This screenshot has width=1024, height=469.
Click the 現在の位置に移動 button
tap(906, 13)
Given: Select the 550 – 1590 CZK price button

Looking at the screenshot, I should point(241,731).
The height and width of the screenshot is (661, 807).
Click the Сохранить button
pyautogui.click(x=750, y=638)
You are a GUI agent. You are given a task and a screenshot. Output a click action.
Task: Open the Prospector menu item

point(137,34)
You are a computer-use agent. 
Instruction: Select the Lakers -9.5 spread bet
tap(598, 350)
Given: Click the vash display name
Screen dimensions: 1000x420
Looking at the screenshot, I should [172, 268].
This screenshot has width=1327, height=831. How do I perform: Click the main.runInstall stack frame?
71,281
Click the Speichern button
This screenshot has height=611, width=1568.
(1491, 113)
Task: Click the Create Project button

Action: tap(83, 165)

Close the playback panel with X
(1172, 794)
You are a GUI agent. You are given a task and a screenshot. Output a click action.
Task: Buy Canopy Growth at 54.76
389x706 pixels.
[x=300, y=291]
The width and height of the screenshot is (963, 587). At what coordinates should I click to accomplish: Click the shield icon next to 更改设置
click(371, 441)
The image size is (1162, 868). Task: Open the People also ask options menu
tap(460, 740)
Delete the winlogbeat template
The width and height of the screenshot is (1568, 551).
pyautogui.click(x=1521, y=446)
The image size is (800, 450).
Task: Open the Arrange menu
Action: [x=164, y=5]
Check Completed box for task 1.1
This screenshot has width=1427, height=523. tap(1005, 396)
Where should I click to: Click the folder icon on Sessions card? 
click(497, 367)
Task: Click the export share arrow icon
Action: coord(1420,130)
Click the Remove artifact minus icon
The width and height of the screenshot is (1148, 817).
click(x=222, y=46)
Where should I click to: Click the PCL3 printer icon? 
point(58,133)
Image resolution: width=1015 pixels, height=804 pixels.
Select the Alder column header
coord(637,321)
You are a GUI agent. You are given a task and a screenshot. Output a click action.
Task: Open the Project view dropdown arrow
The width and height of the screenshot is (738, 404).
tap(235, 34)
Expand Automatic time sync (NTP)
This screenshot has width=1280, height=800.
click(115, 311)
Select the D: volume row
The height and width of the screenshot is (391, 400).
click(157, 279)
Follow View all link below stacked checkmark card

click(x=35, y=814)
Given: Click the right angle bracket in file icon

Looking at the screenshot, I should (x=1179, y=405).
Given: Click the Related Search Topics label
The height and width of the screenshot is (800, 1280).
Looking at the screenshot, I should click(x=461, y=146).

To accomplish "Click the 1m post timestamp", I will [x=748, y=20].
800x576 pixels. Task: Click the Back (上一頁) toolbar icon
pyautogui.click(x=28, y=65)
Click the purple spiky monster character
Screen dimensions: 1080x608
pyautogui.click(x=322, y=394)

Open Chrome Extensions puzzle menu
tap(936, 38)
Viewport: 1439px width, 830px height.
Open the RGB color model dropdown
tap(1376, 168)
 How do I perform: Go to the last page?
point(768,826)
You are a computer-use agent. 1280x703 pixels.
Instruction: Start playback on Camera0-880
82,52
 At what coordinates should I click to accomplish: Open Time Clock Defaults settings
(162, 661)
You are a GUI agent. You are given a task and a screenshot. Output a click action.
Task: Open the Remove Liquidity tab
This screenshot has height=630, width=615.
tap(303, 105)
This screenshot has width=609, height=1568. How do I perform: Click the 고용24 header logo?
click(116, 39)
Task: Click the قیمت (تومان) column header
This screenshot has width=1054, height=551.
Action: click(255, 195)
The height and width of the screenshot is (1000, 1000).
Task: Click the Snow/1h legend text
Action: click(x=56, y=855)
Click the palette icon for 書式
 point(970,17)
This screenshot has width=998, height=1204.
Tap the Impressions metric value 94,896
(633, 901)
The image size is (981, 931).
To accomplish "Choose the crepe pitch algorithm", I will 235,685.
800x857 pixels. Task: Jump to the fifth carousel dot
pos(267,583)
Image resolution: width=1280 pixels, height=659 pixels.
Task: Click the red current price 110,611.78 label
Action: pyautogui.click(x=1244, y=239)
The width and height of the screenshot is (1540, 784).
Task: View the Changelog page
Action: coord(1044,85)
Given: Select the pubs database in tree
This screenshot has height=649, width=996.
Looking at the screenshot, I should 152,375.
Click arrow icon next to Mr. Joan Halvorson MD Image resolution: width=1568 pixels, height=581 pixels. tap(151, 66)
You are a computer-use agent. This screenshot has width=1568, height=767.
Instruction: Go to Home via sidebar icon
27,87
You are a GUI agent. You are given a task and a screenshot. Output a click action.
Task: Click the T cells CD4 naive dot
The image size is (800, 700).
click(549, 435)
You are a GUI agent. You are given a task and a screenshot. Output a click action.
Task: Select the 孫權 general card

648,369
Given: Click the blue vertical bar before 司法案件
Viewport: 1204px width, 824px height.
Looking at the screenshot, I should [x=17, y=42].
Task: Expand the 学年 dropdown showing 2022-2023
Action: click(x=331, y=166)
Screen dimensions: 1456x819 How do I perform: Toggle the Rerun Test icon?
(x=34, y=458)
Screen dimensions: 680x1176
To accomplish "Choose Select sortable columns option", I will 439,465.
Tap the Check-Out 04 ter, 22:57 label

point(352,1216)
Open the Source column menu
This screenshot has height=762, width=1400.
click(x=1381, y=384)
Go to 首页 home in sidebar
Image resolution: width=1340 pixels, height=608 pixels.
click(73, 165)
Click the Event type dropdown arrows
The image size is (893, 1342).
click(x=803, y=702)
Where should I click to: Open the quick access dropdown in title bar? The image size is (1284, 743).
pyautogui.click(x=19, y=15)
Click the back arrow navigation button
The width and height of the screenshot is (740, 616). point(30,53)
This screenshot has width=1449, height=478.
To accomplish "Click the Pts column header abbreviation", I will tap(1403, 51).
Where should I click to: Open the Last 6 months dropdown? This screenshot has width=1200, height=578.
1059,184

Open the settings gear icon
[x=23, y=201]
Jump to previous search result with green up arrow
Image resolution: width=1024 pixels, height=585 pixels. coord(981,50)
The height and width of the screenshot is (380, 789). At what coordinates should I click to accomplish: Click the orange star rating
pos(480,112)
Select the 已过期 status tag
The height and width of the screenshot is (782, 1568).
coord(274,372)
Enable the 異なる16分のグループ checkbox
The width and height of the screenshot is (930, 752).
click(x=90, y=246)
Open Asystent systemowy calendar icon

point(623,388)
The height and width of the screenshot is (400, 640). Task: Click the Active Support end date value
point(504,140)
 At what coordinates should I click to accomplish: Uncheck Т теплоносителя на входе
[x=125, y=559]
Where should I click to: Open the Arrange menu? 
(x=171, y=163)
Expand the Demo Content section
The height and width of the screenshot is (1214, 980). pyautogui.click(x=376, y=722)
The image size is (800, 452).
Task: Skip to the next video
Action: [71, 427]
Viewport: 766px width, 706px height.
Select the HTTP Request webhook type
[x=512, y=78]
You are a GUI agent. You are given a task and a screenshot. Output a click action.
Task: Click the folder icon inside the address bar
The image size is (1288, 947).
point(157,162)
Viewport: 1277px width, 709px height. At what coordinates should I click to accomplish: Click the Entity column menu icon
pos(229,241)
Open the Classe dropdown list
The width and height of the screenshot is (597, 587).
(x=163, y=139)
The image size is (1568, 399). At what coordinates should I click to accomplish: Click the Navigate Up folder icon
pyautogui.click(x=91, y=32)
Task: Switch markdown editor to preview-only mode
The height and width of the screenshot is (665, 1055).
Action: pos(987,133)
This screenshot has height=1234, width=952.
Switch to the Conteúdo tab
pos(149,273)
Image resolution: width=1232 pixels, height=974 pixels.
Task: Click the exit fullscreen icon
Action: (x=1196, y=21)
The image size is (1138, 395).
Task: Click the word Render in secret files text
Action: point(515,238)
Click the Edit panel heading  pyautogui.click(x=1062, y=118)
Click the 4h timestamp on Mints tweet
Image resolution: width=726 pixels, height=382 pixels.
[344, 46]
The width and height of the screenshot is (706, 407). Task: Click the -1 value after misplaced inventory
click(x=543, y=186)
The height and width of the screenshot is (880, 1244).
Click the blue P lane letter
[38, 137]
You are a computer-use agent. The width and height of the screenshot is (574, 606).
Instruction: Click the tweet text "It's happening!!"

## WHAT IS EXPECTED
Pick out, from the lines above, every one that contains the string "Choose".

## TASK OUTPUT
To accomplish "Choose the crepe pitch algorithm", I will 235,685.
To accomplish "Choose Select sortable columns option", I will 439,465.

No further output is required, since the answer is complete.